Tech

The Onion Teams With Sony Music to Create Podcasts for ‘Presumably Illiterate People’

America’s finest news source is jumping on the podcast bandwagon.

The Onion, the satirical news brand owned by G/O Media, inked a partnership with Sony Music Entertainment to create original podcasts. The first project is “The Topical,” a new daily podcast (seemingly a spoof of the New York Times’ popular “The Daily”) focused on current events, which is slated to launch in January 2020.

Under the pact, the Onion will oversee all creative aspects of the podcast, including writing, production and recording. UTA represented The Onion in the agreement.

“The Onion is thrilled to have found a stalwart ally in Sony Music Entertainment to help it dominate yet another medium in the world of journalism,” Jordan LaFlure, executive editor at The Onion, said in a prepared statement. “A daily news podcast provides an opportunity for The Onion to access and inform billions of presumably illiterate people previously deprived of the finest reporting the world has ever known.”

The Onion previously dipped its toe in the podcasting waters with “A Very Fatal Murder,” a lampoon of the true-crime genre (which is enormously popular in the podcast world). Season 2 of the series launched on Luminary earlier this year.

For Sony Music, the Onion partnership is the latest move to capitalize on the continuing surge in podcast listening. The music company teamed up earlier this year with producers Adam Davidson and Laura Mayer to form Brooklyn-based Three Uncanny Four Productions and recently announced a deal with U.K.-based producer Renay Richardson for podcast joint venture Broccoli Content.

“The Onion is synonymous with great topical and cultural satire and we are thrilled to be working with them to further expand their presence in podcasting,” said Tom Mackay, president of film and TV A&R for Sony Music.

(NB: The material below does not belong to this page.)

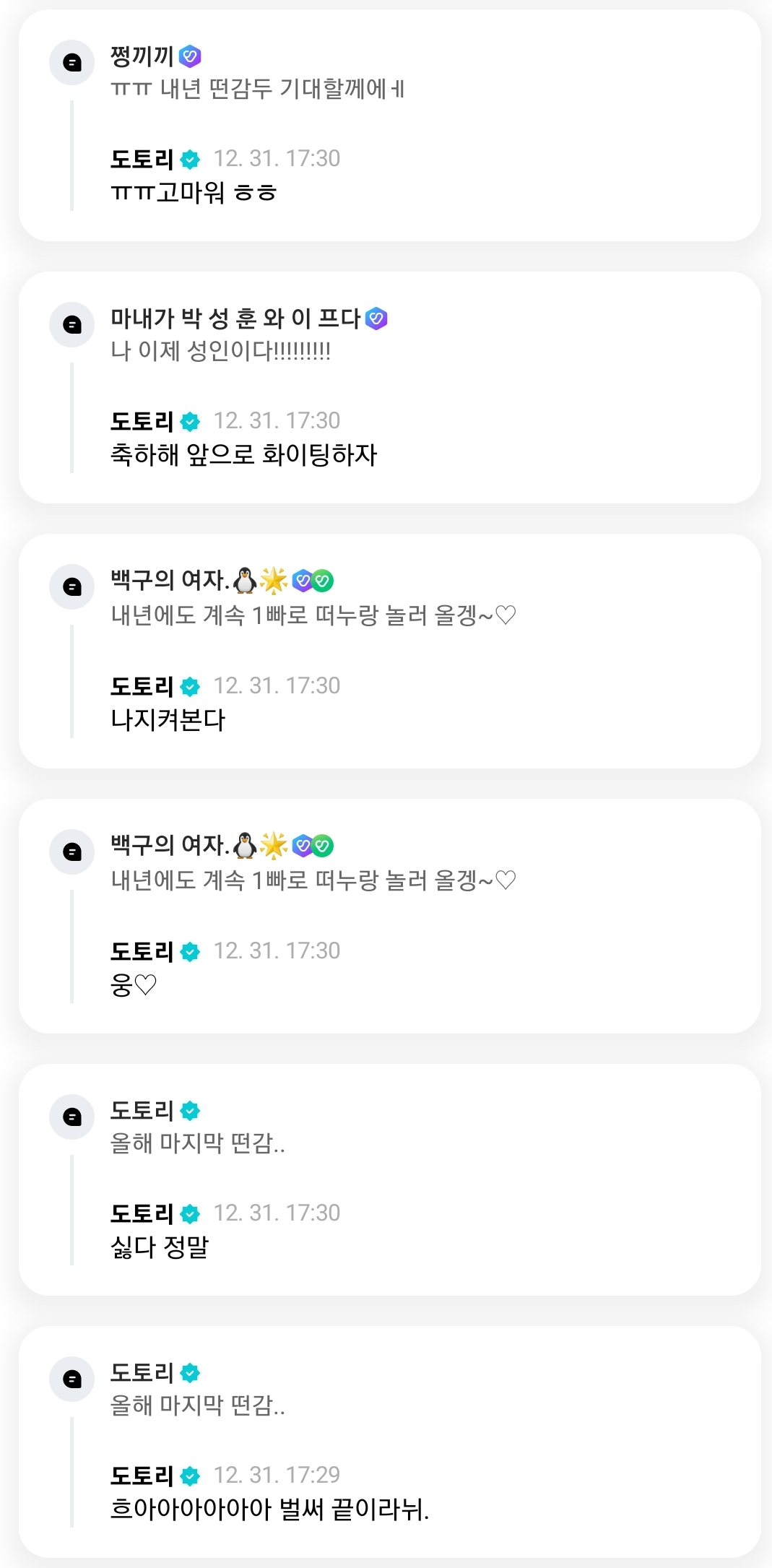Tap the avatar in the card with the 나지켜본다 reply

click(x=71, y=587)
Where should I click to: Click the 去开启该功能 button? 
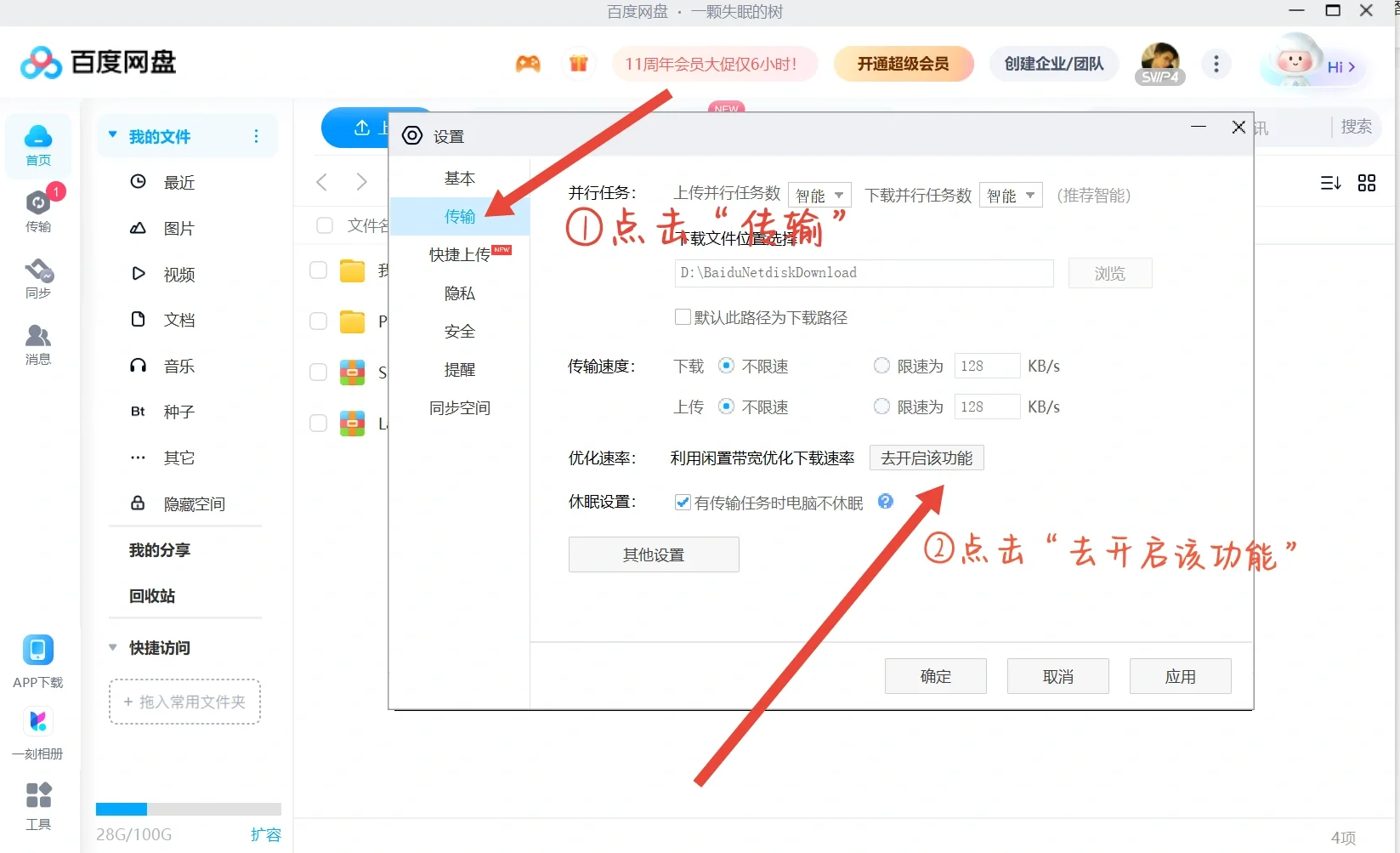[x=926, y=458]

Private-equity backed G/O Media bought Chicago-based Onion Inc., along with sites formerly housed under the Gizmodo Media Group, in a deal with Univision in April 2019. Employees of the acquired properties have clashed with the new owners, most publicly when the entire Deadspin editorial team quit last week in protest over G/O Media’s insistence that the site limit coverage to sports — a directive triggered by Deadspin staffers writing articles critical of the parent company.